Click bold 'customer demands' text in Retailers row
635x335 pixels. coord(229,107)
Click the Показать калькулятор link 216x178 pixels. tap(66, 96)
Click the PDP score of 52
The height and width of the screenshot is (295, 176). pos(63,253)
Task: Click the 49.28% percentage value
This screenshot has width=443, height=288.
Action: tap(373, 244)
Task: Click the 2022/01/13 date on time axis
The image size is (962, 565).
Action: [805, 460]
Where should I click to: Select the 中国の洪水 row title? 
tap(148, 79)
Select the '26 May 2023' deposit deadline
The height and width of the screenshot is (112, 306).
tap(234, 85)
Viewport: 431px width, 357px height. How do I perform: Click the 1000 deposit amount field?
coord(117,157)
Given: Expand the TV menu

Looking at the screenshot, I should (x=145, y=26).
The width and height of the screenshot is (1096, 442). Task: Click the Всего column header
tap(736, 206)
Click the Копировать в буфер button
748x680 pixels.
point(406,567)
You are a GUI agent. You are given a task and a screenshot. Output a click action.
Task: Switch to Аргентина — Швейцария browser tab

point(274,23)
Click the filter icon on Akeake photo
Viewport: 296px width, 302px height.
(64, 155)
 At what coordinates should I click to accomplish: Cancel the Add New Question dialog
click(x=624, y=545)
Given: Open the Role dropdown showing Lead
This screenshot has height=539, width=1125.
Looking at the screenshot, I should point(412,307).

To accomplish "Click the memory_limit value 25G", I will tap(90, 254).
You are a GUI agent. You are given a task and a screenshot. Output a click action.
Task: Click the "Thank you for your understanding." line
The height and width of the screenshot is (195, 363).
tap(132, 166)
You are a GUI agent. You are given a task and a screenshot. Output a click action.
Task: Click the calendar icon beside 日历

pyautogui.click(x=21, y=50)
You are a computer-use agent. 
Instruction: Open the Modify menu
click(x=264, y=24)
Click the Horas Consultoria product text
________________________
● Required work:
Line count for "value": state how many lines of the records contain it, and give only the number.

● Expected answer:
2